Source material below:

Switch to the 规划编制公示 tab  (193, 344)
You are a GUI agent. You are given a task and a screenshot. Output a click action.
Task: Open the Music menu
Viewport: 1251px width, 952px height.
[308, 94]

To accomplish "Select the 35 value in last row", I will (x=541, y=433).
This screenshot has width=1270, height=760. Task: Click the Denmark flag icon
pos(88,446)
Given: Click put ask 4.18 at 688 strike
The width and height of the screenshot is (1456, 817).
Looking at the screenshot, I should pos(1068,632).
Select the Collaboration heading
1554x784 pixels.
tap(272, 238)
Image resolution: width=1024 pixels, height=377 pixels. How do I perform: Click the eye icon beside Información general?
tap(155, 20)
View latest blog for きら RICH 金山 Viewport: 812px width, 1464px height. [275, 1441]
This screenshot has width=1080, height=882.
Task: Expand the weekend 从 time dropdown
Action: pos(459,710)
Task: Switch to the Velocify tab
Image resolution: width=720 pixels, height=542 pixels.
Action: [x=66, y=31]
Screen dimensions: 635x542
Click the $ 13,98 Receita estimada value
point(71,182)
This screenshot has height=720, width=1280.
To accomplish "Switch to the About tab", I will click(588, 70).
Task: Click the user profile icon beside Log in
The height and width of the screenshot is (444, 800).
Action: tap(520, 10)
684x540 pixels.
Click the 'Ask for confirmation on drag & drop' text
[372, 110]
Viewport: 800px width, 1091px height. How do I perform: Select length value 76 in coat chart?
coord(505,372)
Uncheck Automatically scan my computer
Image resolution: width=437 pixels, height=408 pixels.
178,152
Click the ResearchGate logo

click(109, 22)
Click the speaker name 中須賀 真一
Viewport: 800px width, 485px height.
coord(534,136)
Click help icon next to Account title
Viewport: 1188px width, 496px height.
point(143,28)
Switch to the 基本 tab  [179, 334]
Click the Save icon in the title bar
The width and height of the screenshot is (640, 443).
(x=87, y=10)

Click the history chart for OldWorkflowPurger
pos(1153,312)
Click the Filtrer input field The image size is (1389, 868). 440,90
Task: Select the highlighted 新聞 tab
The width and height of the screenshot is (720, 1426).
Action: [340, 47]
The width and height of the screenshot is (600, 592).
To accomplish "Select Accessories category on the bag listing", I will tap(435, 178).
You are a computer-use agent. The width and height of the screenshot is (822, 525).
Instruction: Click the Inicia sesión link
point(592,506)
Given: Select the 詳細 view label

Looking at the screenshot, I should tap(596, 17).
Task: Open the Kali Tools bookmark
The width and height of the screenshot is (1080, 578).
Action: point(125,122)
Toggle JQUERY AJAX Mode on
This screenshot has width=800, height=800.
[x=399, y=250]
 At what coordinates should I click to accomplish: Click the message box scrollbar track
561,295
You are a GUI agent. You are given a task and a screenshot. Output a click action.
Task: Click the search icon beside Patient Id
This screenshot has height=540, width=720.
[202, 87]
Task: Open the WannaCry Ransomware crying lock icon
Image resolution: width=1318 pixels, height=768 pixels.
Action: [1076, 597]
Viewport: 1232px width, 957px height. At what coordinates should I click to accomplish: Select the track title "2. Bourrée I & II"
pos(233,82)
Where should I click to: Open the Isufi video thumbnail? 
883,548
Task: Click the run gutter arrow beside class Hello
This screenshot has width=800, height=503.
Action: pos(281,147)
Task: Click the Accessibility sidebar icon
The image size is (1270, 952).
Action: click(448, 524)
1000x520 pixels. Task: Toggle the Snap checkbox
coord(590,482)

End of Source material.

**The task**
Copy out the records once more, with nothing altered.

**Exercise output**
Switch to the 规划编制公示 tab  (193, 344)
You are a GUI agent. You are given a task and a screenshot. Output a click action.
Task: Open the Music menu
Viewport: 1251px width, 952px height.
[308, 94]

To accomplish "Select the 35 value in last row", I will (x=541, y=433).
This screenshot has width=1270, height=760. Task: Click the Denmark flag icon
pos(88,446)
Given: Click put ask 4.18 at 688 strike
The width and height of the screenshot is (1456, 817).
Looking at the screenshot, I should pos(1068,632).
Select the Collaboration heading
1554x784 pixels.
tap(272, 238)
Image resolution: width=1024 pixels, height=377 pixels. How do I perform: Click the eye icon beside Información general?
tap(155, 20)
View latest blog for きら RICH 金山 Viewport: 812px width, 1464px height. [275, 1441]
This screenshot has width=1080, height=882.
Task: Expand the weekend 从 time dropdown
Action: pos(459,710)
Task: Switch to the Velocify tab
Image resolution: width=720 pixels, height=542 pixels.
Action: [x=66, y=31]
Screen dimensions: 635x542
Click the $ 13,98 Receita estimada value
point(71,182)
This screenshot has height=720, width=1280.
To accomplish "Switch to the About tab", I will click(588, 70).
Task: Click the user profile icon beside Log in
The height and width of the screenshot is (444, 800).
Action: tap(520, 10)
684x540 pixels.
Click the 'Ask for confirmation on drag & drop' text
[372, 110]
Viewport: 800px width, 1091px height. How do I perform: Select length value 76 in coat chart?
coord(505,372)
Uncheck Automatically scan my computer
Image resolution: width=437 pixels, height=408 pixels.
178,152
Click the ResearchGate logo

click(109, 22)
Click the speaker name 中須賀 真一
Viewport: 800px width, 485px height.
coord(534,136)
Click help icon next to Account title
Viewport: 1188px width, 496px height.
point(143,28)
Switch to the 基本 tab  [179, 334]
Click the Save icon in the title bar
The width and height of the screenshot is (640, 443).
(x=87, y=10)

Click the history chart for OldWorkflowPurger
pos(1153,312)
Click the Filtrer input field The image size is (1389, 868). 440,90
Task: Select the highlighted 新聞 tab
The width and height of the screenshot is (720, 1426).
Action: [340, 47]
The width and height of the screenshot is (600, 592).
To accomplish "Select Accessories category on the bag listing", I will tap(435, 178).
You are a computer-use agent. The width and height of the screenshot is (822, 525).
Instruction: Click the Inicia sesión link
point(592,506)
Given: Select the 詳細 view label

Looking at the screenshot, I should tap(596, 17).
Task: Open the Kali Tools bookmark
The width and height of the screenshot is (1080, 578).
Action: point(125,122)
Toggle JQUERY AJAX Mode on
This screenshot has width=800, height=800.
[x=399, y=250]
 At what coordinates should I click to accomplish: Click the message box scrollbar track
561,295
You are a GUI agent. You are given a task and a screenshot. Output a click action.
Task: Click the search icon beside Patient Id
This screenshot has height=540, width=720.
[202, 87]
Task: Open the WannaCry Ransomware crying lock icon
Image resolution: width=1318 pixels, height=768 pixels.
Action: [1076, 597]
Viewport: 1232px width, 957px height. At what coordinates should I click to accomplish: Select the track title "2. Bourrée I & II"
pos(233,82)
Where should I click to: Open the Isufi video thumbnail? 
883,548
Task: Click the run gutter arrow beside class Hello
This screenshot has width=800, height=503.
Action: pos(281,147)
Task: Click the Accessibility sidebar icon
The image size is (1270, 952).
Action: click(448, 524)
1000x520 pixels. Task: Toggle the Snap checkbox
coord(590,482)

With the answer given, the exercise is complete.